The problem with the job-lock/free-agent argument is still the CBO report. The figure does not predict the number of “free agents” or job-switchers. It projects the net reduction in hours worked in the American economy, and that’s a big problem, especially for a system that relies on tax revenue for the subsidies that fuel the system.
A reduction of 2.5 million FTEs from Obamacare would result in a reduction of $80.5 billion each year in gross compensation, even at the low-income average of $35,000 a year. That means less economic activity, and lower tax revenues, thanks to the decrease in income that the loss of 2.5 million FTEs entail — no matter how they disappear.
Related: Obamacare Aftermath — Fewer Doctors, Higher Costs
Besides, if the argument in favor of cheering subsidized disincentives to work is to be offered, then we should know how those subsidies work and who benefits.
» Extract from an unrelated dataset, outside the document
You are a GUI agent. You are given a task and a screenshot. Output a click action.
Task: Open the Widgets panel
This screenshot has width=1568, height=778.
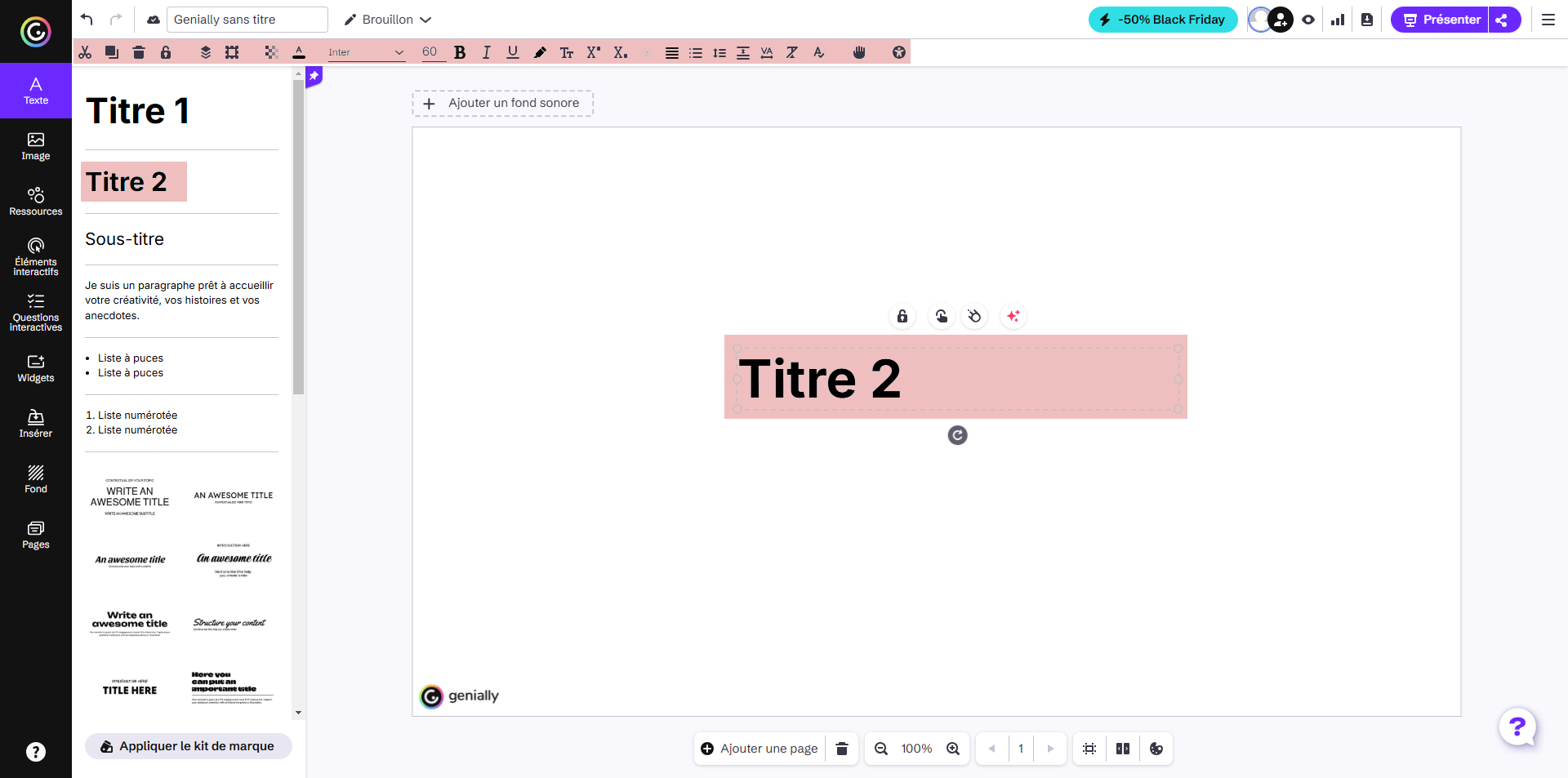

The Obama administration has insisted that the Obamacare subsidy structure benefits middle and working-class families that most often feel the squeeze from government programs. A new study from the liberal Brookings Institute contradicts that claim. Instead, as the study shows, the redistribution comes from all but the bottom quartile of earners.
“On net and under the broadest income measure, the gains and losses cause small proportional drops in income for Americans in the top three-quarters of the income distribution which offset the larger proportional gains obtained by Americans in the bottom quarter of the distribution,” write Henry J. Aaron and Gary Burtless, and that is under a broader definition of income than the Census Bureau uses.
When the study breaks down the distribution by tenths rather than quarters of the population, only the bottom 20 percent will see a net gain in income. In fact, the two steepest drops in average income come from the third and fourth tenths from the bottom, 0.9 percent and 1.1 percent respectively. The top tenth will only see a reduction of 0.3 percent in average income.
Obamacare, then, not only discourages work and reduces economic activity and tax revenue through the payment of subsidies — that redistribution impacts the working and middle class disproportionately. One could hardly make a better case for repealing Obamacare, no matter how much confused spin and happy talk emanate from the White House and Capitol Hill Democrats.
And now that we all agree that subsidies discourage work, let’s have a real discussion about extending “emergency” long-term unemployment benefits, too.